La corazza, nell’antichità, era un’importante armatura militare che i soldati indossavano per proteggere le parti vitali del corpo, in particolare, il cuore, i polmoni, il fegato. Essa era una sorta di rivestimento solido di metallo e cuoio che dava un doppio strato di protezione, perché si indossava sopra ciò di cui si era già vestiti. Già nell’Antico Testamento la corazza è ricordata come arma militare (1 Re 22,34; 2 Cr 18,33; 1 Mac 3,3; Ger 51,3), come simbolo di forza animalesca, difficile da abbattere (Gb 41,5). Un riferimento biblico molto conosciuto è quello che riguarda il giovane Davide quando va ad affrontare il forte Golia. Costui
«Aveva in testa un elmo di bronzo ed era rivestito di una corazza a piastre, il cui peso era di cinquemila sicli di bronzo» (1Sam 17, 5).
Davide, invece, gli va incontro dopo essersi liberato dell’elmo di bronzo posto sul capo e della corazza con cui Saul l’aveva rivestito.
«Davide disse a Saul: “Non posso camminare con tutto questo, perché non sono abituato”. E Davide se ne liberò» (1 Sam 17,38).
La corazza di Golia è simbolo di forza bruta e violenta; quella che Saul cede a Davide è uno strumento umano di difesa della propria vita dinanzi al nemico. Questa medesima corazza indossata da Davide gli impedisce però il movimento, simbolo com’è della fiducia nelle sole proprie capacità umane anziché in Dio, l’unico che può salvare il suo popolo. Davide senza «corazza» è simbolicamente rivestito dalla fiducia che lo protegge più di una armatura di stampo militare e permette al Signore di donare la vittoria al suo popolo. Lo stesso Dio fra l’altro, si legge nell’A.T., è rivestito con corazza potente ed efficace che abbatte il male (Sal 35,2; Sap 5,17- 18) e con essa riveste i suoi fedeli (Sal 91,4).
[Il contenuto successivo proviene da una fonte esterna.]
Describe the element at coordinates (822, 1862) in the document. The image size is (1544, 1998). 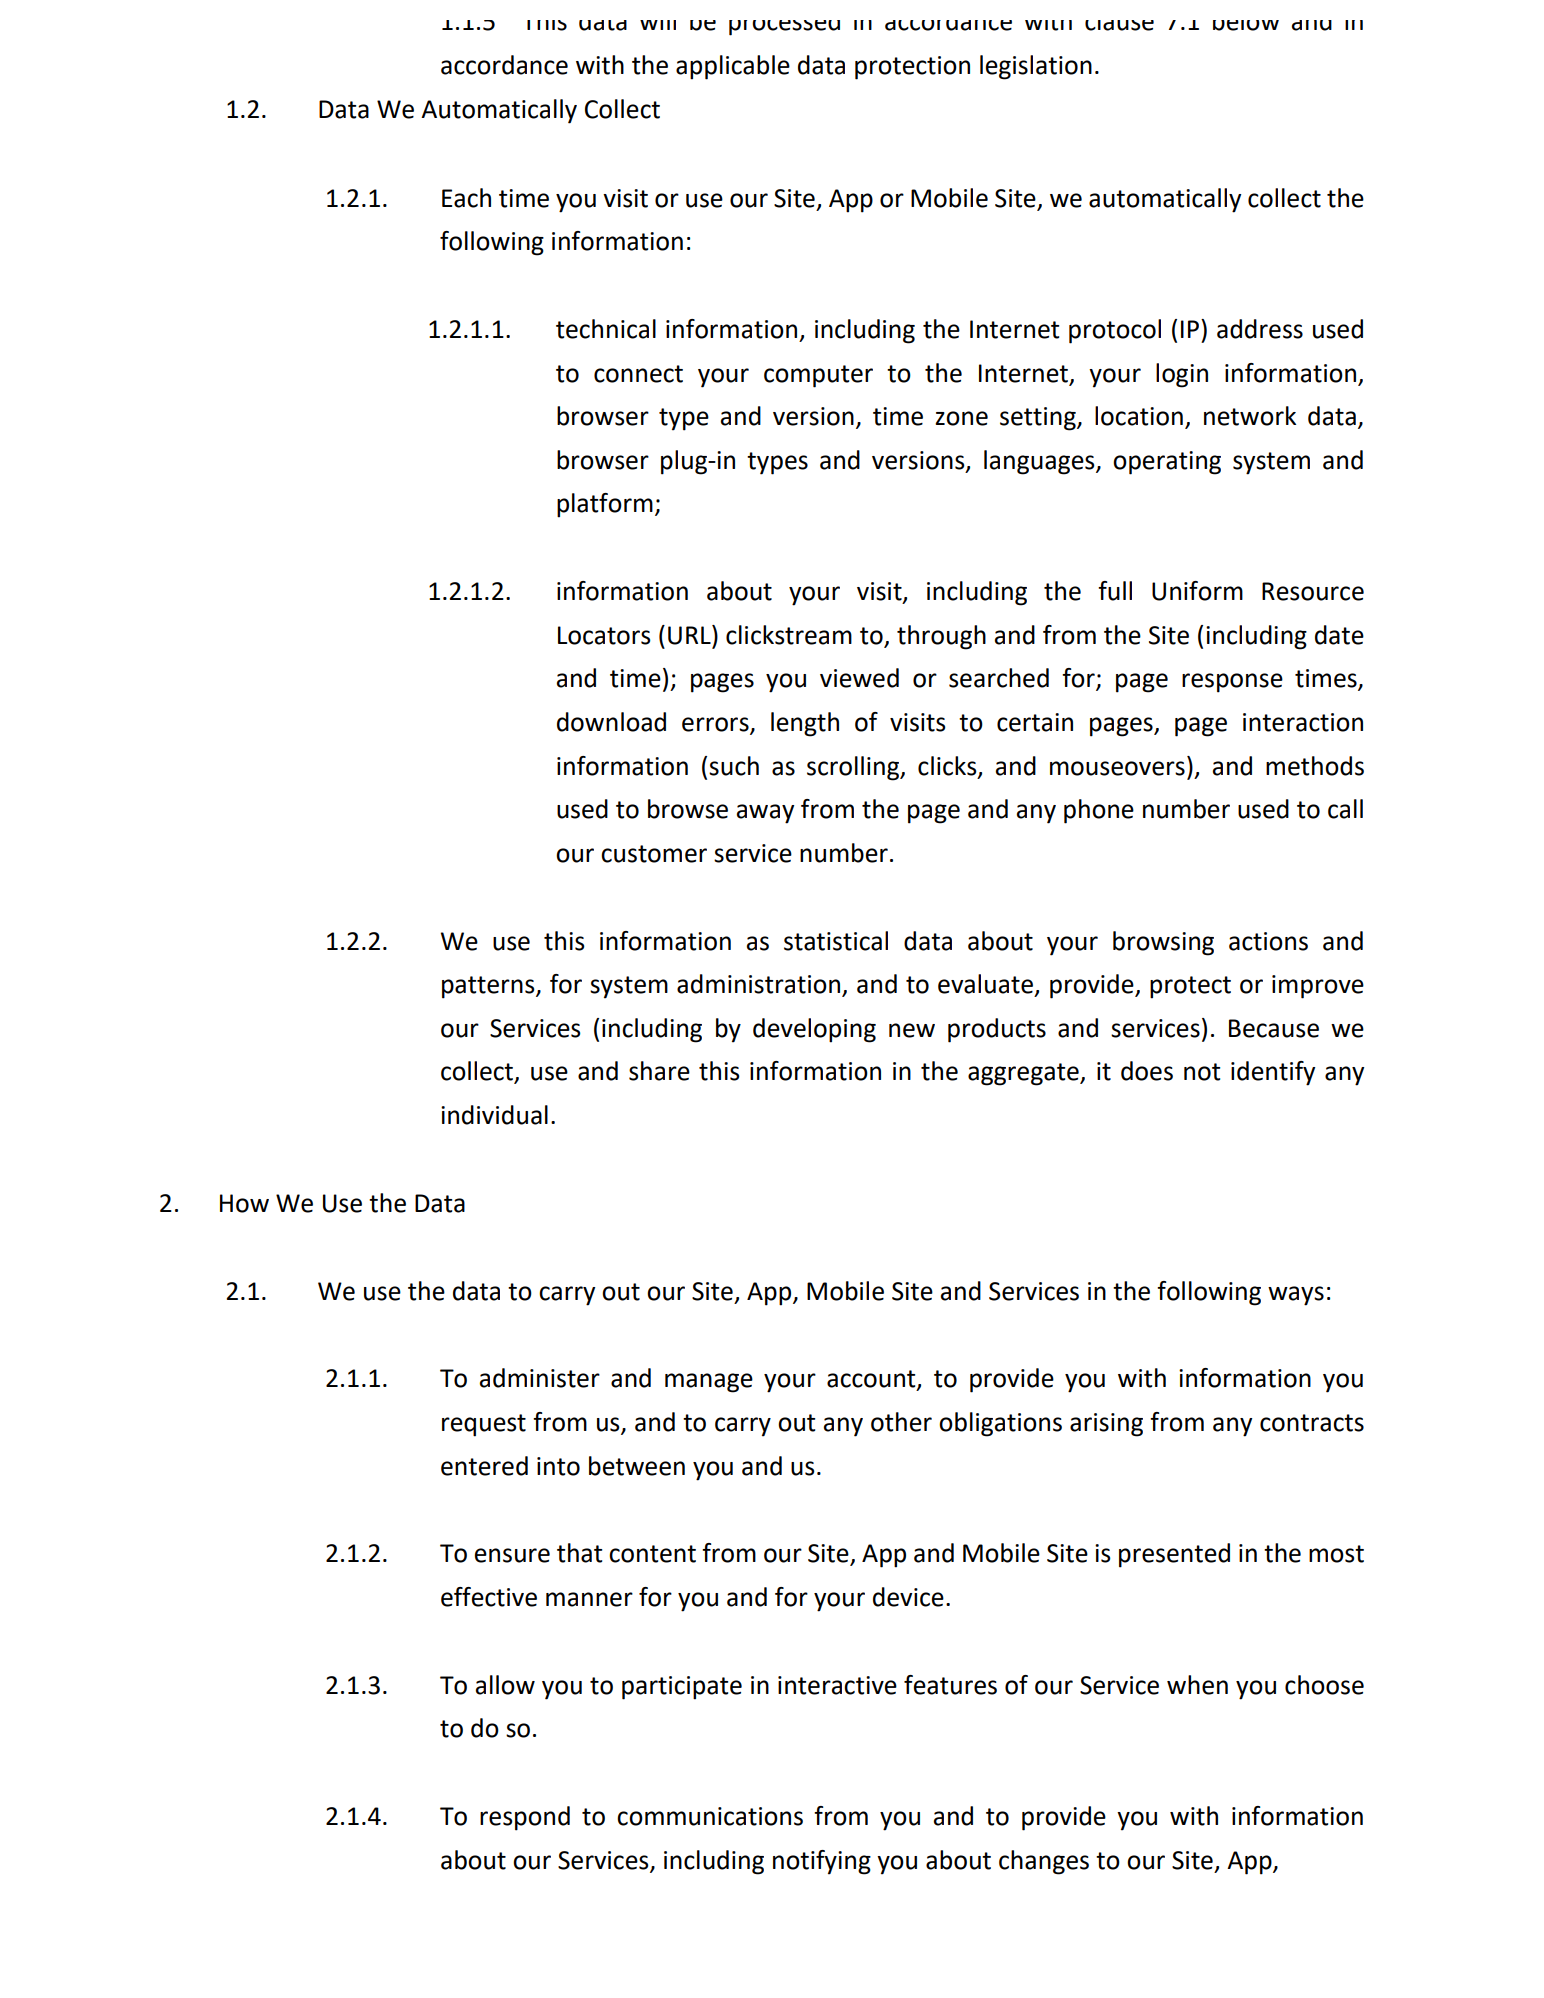
I see `notifying` at that location.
L’autore della Lettera agli Efesini, nel Nuovo Testamento, usa questa metafora militare per ricordare che il cristiano mentre lotta contro le forze malvagie che sorgono nella storia, non deve avere paura, né temere. Nel Battesimo egli è stato rivestito da una speciale corazza che protegge la sua persona. Essa, diversamente, da quella che impediva a Davide di camminare, essendo dono di Dio che fa aderire a Lui, permette di camminare speditamente nelle sue vie. Il profeta Isaia aveva affermato: «Egli si è rivestito di giustizia come di una corazza, e sul suo capo ha posto l’elmo della salvezza» (Is 59,17); così anche i battezzati in Cristo Gesù sono «rivestiti con la corazza della giustizia» (Ef 6,14) che però esclude, come dicevo, ogni forma di violenza verso il proprio prossimo. La corazza della giustizia, infatti, è l’adesione convinta alla volontà di Dio. Essa coincide con la fede e la carità perché «noi che apparteniamo al giorno, siamo sobri, vestiti con la corazza della fede e della carità, e avendo come elmo la speranza della salvezza» (1Ts 5,8). Secondo San Paolo la giustizia e la fede unite alla carità proteggono nella lotta contro il male.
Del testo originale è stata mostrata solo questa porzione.